Rusia Terlalu Sayang untuk Ditinggal
- Sputnik/Sergey Guneyev
Jakarta, VoxPop – Mayoritas perusahaan Jepang yang beroperasi di Rusia tidak berencana untuk meninggalkan negara itu meski ada tantangan terkait sanksi Barat, menurut survei baru oleh Organisasi Perdagangan Luar Negeri Jepang (JETRO).
Banyak perusahaan AS, Uni Eropa, maupun Asia telah mengurangi operasional atau resmi keluar dari pasar Rusia karena sanksi Barat terkait dengan konflik Ukraina sejak Februari 2022, dengan alasan masalah reputasi atau ketakutan akan sanksi sekunder.
Jepang mengikuti langkah-langkah ini namun tetap mempertahankan sahamnya di proyek-proyek utama, seperti energi.
Data JETRO menunjukkan hanya 4 persen perusahaan negeri Matahari Terbit itu yang memiliki cabang di Rusia dan hengkang total dari sana.
Menurut survei yang dirilis pada 25 November 2025, sebesar 76 persen perusahaan Jepang di Rusia berencana untuk 'mempertahankan status quo' untuk dua tahun ke depan, atau naik dari 57 persen pada 2024.
Persentase perusahaan Jepang yang berencana untuk mengurangi skala usaha, merelokasi, atau menarik diri turun dari 37,9 persen di tahun lalu menjadi 18 persen pada tahun ini.
JETRO menyatakan bahwa 'tren pengurangan dan penarikan diri' yang dimulai pada 2022 'pelan tapi pasti mereda'.
Sebagian besar perusahaan Jepang yang tetap bertahan di Rusia menyebutkan harapan akan iklim geopolitik yang lebih baik (64 persen) sebagai alasan, mencatat bahwa banyak industri tidak terpengaruh oleh sanksi Barat dan menunjukkan potensi bisnis jangka panjang di pasar Rusia.

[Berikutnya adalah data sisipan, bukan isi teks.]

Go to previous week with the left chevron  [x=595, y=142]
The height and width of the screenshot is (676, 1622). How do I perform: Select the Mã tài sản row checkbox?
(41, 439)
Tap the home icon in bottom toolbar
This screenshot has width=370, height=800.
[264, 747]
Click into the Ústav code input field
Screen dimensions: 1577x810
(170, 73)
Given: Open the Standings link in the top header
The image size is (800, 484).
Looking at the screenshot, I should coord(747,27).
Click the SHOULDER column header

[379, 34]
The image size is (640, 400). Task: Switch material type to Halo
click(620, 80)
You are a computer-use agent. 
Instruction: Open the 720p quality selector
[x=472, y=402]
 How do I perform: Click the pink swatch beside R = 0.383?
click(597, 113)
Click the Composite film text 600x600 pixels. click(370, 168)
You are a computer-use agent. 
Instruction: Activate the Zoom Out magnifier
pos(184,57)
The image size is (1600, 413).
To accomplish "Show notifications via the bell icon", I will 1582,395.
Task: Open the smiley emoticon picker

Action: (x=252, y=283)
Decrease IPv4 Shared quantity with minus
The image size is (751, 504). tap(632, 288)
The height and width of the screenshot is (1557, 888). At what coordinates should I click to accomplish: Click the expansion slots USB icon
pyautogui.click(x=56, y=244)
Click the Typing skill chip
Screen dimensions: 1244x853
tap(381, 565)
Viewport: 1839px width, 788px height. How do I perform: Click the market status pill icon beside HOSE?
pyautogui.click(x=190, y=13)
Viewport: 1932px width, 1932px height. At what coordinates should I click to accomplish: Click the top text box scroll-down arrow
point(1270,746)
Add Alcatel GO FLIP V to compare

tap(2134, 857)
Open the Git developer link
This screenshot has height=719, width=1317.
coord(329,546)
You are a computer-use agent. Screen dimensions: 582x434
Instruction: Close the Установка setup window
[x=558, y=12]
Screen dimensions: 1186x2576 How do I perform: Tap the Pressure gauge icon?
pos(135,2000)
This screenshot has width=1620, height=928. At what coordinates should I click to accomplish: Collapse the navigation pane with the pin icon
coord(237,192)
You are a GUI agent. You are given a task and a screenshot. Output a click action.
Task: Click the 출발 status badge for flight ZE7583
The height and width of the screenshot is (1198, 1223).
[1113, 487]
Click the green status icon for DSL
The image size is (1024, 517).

Kendati demikian, sekitar 98 persen perusahaan Jepang mengaku jika mereka merasakan dampak sanksi Barat dan tindakan balasan Rusia terhadap operasional mereka.
Survei dilakukan pada September 2025 terhadap 50 perusahaan Jepang yang beroperasi di Rusia. Duta Besar Rusia untuk Jepang Nikolay Nozdrev telah mengkritik Tokyo karena 'secara oportunis' bergabung dengan kampanye sanksi Barat sehingga dapat merusak hubungan erat kedua negara.
"Kami akan 'menawarkan dukungan maksimal' kepada perusahaan-perusahaan Jepang yang masih bertahan di Rusia dengan syarat bagi mereka yang sudah pergi dipastikan tidak akan bisa kembali untuk selamanya," tegas dia.
Sebagai informasi, perusahaan-perusahaan asing yang tidak lagi beroperasi di Rusia kehilangan nilai bisnisnya lebih dari US$107 miliar (Rp1.783 triliun).